Of note, there were no differences in VEGF and VEGF-Rs protein expression between the two myocardial biopsy sites taken from the same heart, in both the diabetic and non-diabetic patients. Therefore, these findings would suggest that our sampling was representative of the entire LV myocardium. On this basis, the data for protein expression obtained from both biopsies was pooled.
VEGF receptors signal transduction.
The finding of an increased VEGF expression without a corresponding increase in VEGF-R levels in the samples from diabetic patients prompted us to assess the transduction of VEGF intracellular signaling. Recent studies have documented the key role of PI3K/Akt pathway in modulating the angiogenic effects induced by VEGF through flk-1 receptor (18). Furthermore, VEGF has been shown to up-regulate eNOS mRNA and protein levels, and the PI3K/Akt pathway directly activates eNOS by phosphorylation at Ser-1177, rendering the enzyme activity calcium-independent (19). Indeed, Akt-dependent phosphorylation of eNOS mediates the effects of VEGF on ECs (20). Therefore, we investigated the expression and phosphorylation of Akt and eNOS proteins in the myocardial biopsies from the three groups included in the present study.

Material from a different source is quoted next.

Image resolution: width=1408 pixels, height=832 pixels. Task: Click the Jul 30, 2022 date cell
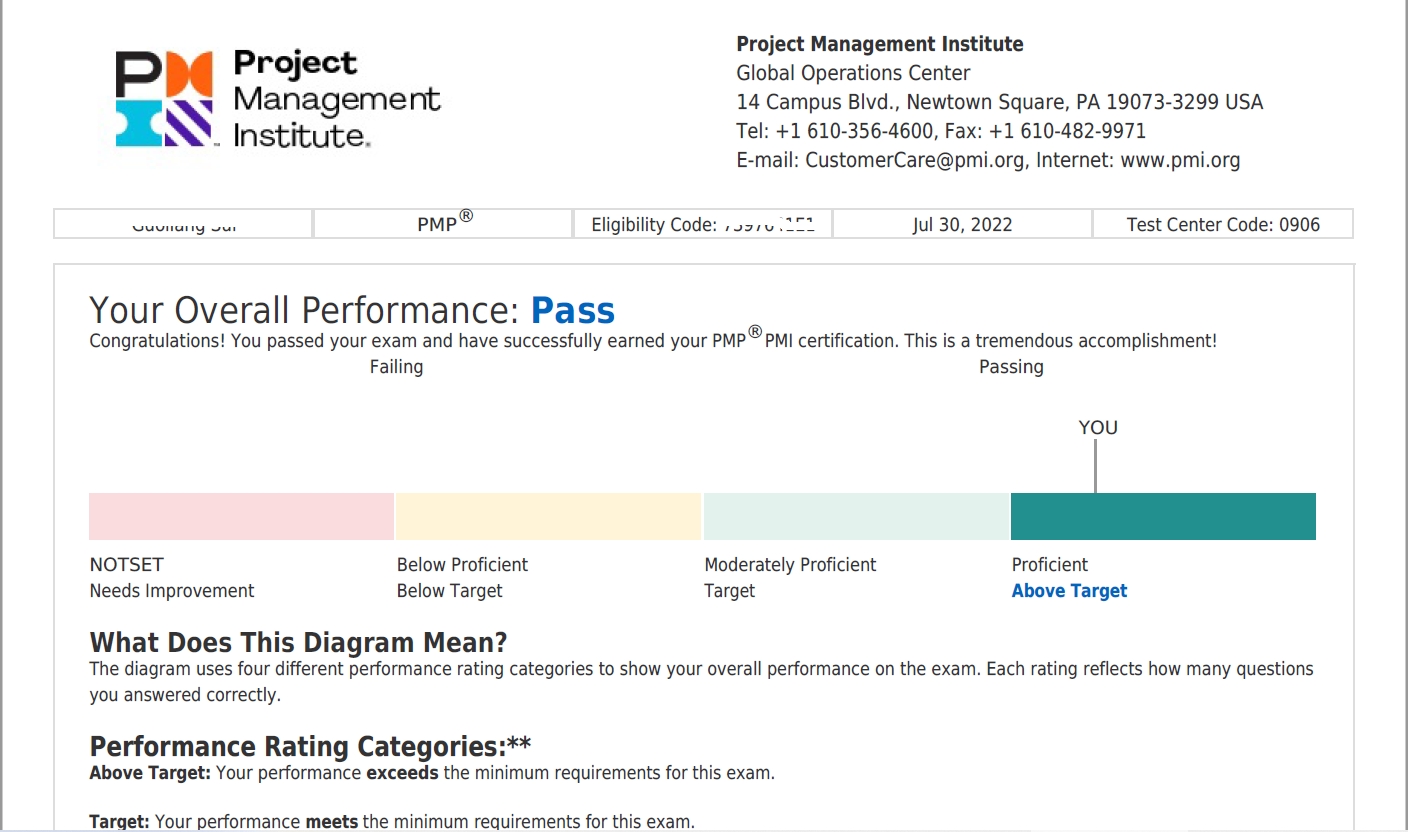tap(962, 225)
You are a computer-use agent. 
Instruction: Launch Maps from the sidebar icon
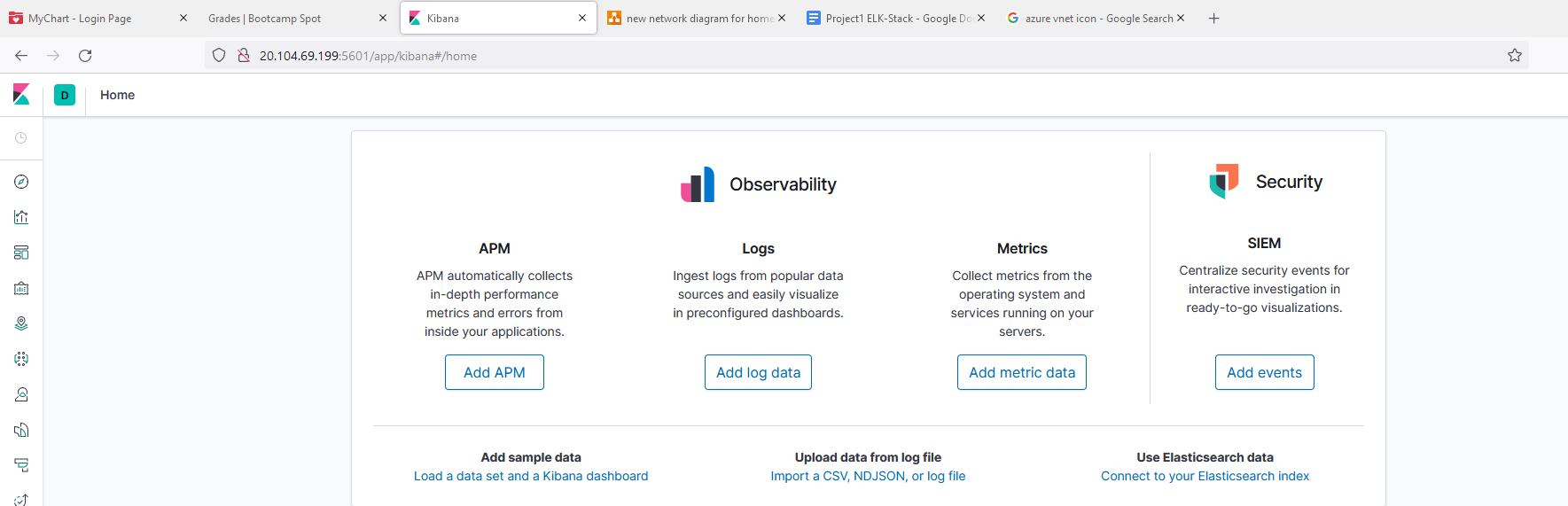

Remarkably, we found that VEGF-R2 phosphorylation was statistically different among the three groups (non-diabetic, diabetic, and control OD: 0.9 ± 0.2, 0.1 ± 0.05, 0.01 ± 0.01, respectively; p < 0.01, overall effect) and significantly higher in non-diabetic versus diabetic patients (p < 0.01, Bonferroni correction) and versus control specimens (p < 0.01, Bonferroni correction) as well as in diabetic versus control specimens (p < 0.01, Bonferroni correction) (Fig. 3).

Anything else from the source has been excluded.